Reproduce word for word the passage of the X-Men 3 essay below that begins with the words "EVill Films: X-Men" and ends with "that’s the term...)".

BEGIN Document section

EVill Films: X-Men 3: The Last Stand
Anatomy of an Atrocity
After the box office on X2: X Men United, Fox knew the market would bear multiple sequels. Certainly, the franchise had been designed by Bryan Singer to go on for half a dozen or more installments.
There’s a reason the first movie resembles nothing so much as an expensive TV pilot, and why the second one is so much better than the first: it’s paying off two films, and serving as the set-up for the next two—Just the way a good TV series would do it, only compressed into concentrated hits. (…If that’s the term...)
Which is so much better as an approach than the old way movie sequels used to be made: in media res. With no inkling of, or preparation for, the next chapter. “The Final Battle” begets “The New Beginning.” With characters we were never supposed to know for more than two hours coming back to go through the same motions—with minimal variations--again and again.
Blech.
But, despite the profitability of X-Men in the first two installments—and the second one was quite a bit more successful than the first—Fox Chief Tom Rothman apparently… allegedly… didn't fancy the idea of X-Men as a tentpole franchise, an ongoing series of features around which the studio would build its Brand Identity for years, possibly decades, to come.

END Document section
BEGIN Extracted records

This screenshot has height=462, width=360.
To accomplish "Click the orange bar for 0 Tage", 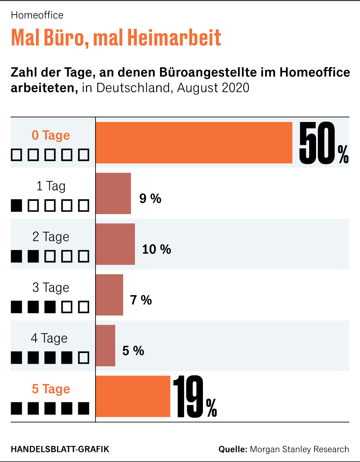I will tap(194, 143).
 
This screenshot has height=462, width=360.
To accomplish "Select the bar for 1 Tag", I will tap(114, 194).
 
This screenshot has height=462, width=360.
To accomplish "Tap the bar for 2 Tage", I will tap(115, 244).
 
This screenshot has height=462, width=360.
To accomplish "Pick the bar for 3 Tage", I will tap(110, 295).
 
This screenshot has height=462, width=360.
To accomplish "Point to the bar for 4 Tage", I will tap(105, 345).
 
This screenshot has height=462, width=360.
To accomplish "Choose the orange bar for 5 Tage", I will tap(133, 396).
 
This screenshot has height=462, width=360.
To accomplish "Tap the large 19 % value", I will tap(195, 398).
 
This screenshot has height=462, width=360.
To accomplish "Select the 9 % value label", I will tap(150, 199).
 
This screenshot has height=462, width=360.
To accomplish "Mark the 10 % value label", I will tap(157, 249).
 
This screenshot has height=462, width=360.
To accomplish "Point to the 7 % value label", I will tap(141, 300).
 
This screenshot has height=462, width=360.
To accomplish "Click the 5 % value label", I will tap(133, 351).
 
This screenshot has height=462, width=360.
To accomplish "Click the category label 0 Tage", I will tap(51, 135).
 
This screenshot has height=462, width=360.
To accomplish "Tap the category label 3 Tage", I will tap(51, 288).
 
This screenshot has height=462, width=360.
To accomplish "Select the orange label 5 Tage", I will tap(51, 389).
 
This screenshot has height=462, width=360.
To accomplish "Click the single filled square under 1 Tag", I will tap(16, 206).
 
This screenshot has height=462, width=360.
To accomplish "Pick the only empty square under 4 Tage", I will tap(84, 358).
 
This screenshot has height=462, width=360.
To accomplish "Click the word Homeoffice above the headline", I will tap(37, 15).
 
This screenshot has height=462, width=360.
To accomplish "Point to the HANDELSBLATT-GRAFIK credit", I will tap(60, 449).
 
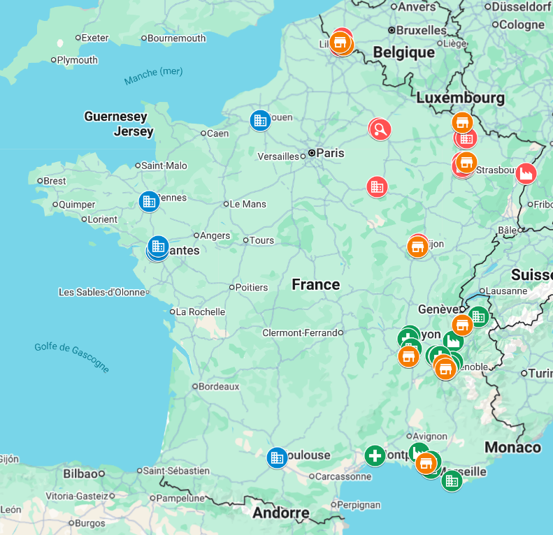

END Extracted records

**Reply**
EVill Films: X-Men 3: The Last Stand
Anatomy of an Atrocity
After the box office on X2: X Men United, Fox knew the market would bear multiple sequels. Certainly, the franchise had been designed by Bryan Singer to go on for half a dozen or more installments.
There’s a reason the first movie resembles nothing so much as an expensive TV pilot, and why the second one is so much better than the first: it’s paying off two films, and serving as the set-up for the next two—Just the way a good TV series would do it, only compressed into concentrated hits. (…If that’s the term...)